Texte fourni:
--------------------------------

Par Anthony Leroy
jeudi 29 avril 2021
Anthony Leroy est Maire-adjoint de Bromont-Lamothe, commune rurale de moyenne montagne d’environ 1 000 habitants située dans les Combrailles (63), aux portes des volcans d’Auvergne. La gestion durable de la commune est l’une de ses différentes délégations.
PF21 : Vous êtes chargé de la gestion durable de votre commune, qu’entendez-vous par « gestion durable » ?
Anthony Leroy : Notre exécutif municipal a décidé d’appréhender l’avenir en tant que gestionnaire d’un territoire, rôle beaucoup plus large que celui d’aménageur. Notre commune est aménagée, elle n’a pas besoin de gros aménagements. L’important aujourd’hui, c’est de gérer durablement ses acquis, son patrimoine… j’entends par là ses équipements, ses bâtiments, ses infrastructures, etc. La gestion durable, c’est utiliser, faire fonctionner et valoriser ce patrimoine de manière économe, tout en générant du progrès social et en veillant à préserver voire à améliorer la qualité de notre environnement.
PF21 : Votre Plan communal de développement durable doit donc être la feuille de route qui planifie vos actions pour atteindre ces trois objectifs ? Une sorte d’Agenda 21 ?
A.L. : Tout à fait. Le PCDD est un plan d’actions à l’horizon 2026. Il indique quels résultats concrets nous voulons atteindre, à quelles échéances et comment. Au départ, en 2020, il présentait des idées de projets opérationnels pour illustrer ce « comment ».
La différence avec les Agenda 21 – ou les Agenda 2030 qui ont pris leur relève depuis 2015 en incluant les 17 ODD promus par l’ONU – c’est que nous ne nous appuyons pas sur une démarche définie au niveau national. Nous avons défini nous-même notre démarche, nous ne visons pas de labellisation mais juste une gestion durable de la commune. Notre démarche traduit l’engagement politique de l’équipe, mais c’est une démarche volontaire, comme pour les Agendas 21.
PF21 : Où en êtes-vous de son élaboration et comment est-elle conduite ?
Pour élaborer les grandes lignes du PCDD, nous nous sommes appuyés au départ sur les échanges que nous avons organisés avec les citoyens, avant et pendant la campagne municipale de 2020. Le plan a d’ailleurs été l’une des actions phares de la campagne.
Après avoir été élus, nous avons créé une commission « gestion durable » et je tiens ici à remercier mes collègues pour leur implication. Dans cette commission, les élus co-construisent le PCDD, chacun étant porteur de compétences différentes interdépendantes, ce qui permet d’appréhender les problématiques dans leur transversalité.
La commission a récemment terminé l’élaboration du Plan. Elle vient de le présenter et de le soumettre au Conseil municipal pour validation, après avoir décidé des adaptations à apporter pour répondre au mieux aux besoins de la commune et de ses habitants, en tenant compte des marges de manœuvre de la collectivité.

--------------------------------

Jeu de données:
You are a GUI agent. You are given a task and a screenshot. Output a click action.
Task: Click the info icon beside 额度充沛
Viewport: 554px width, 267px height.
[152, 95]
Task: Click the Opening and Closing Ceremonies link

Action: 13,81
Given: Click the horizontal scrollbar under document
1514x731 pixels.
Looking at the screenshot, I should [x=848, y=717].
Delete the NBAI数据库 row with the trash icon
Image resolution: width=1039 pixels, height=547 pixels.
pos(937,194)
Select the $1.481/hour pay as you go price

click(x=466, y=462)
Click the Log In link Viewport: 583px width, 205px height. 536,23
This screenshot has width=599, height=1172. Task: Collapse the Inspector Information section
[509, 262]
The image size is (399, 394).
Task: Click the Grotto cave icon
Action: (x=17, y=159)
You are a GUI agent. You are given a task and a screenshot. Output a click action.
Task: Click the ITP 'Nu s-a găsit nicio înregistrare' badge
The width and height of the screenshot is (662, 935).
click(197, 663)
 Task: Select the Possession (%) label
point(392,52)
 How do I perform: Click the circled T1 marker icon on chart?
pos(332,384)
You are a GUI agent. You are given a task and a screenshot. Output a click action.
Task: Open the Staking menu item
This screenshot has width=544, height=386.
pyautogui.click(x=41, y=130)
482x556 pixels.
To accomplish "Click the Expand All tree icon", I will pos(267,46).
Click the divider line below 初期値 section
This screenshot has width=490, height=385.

--------------------------------

Exercice court 1:
D'après l'entretien sur la gestion durable, pourquoi l'exécutif municipal se considère-t-il comme gestionnaire d'un territoire plutôt que comme aménageur ?
Exercice court 2:
Énumérez, selon l'entretien sur la gestion durable, tout ce qu'indique le Plan communal de développement durable.

Réponse complète 1:
La commune est déjà aménagée et n'a pas besoin de gros aménagements. L'important aujourd'hui est donc de gérer durablement ses acquis et son patrimoine, c'est-à-dire ses équipements, ses bâtiments et ses infrastructures.

Réponse complète 2:
- Les résultats concrets que la commune veut atteindre
- Les échéances auxquelles elle veut les atteindre
- La manière de les atteindre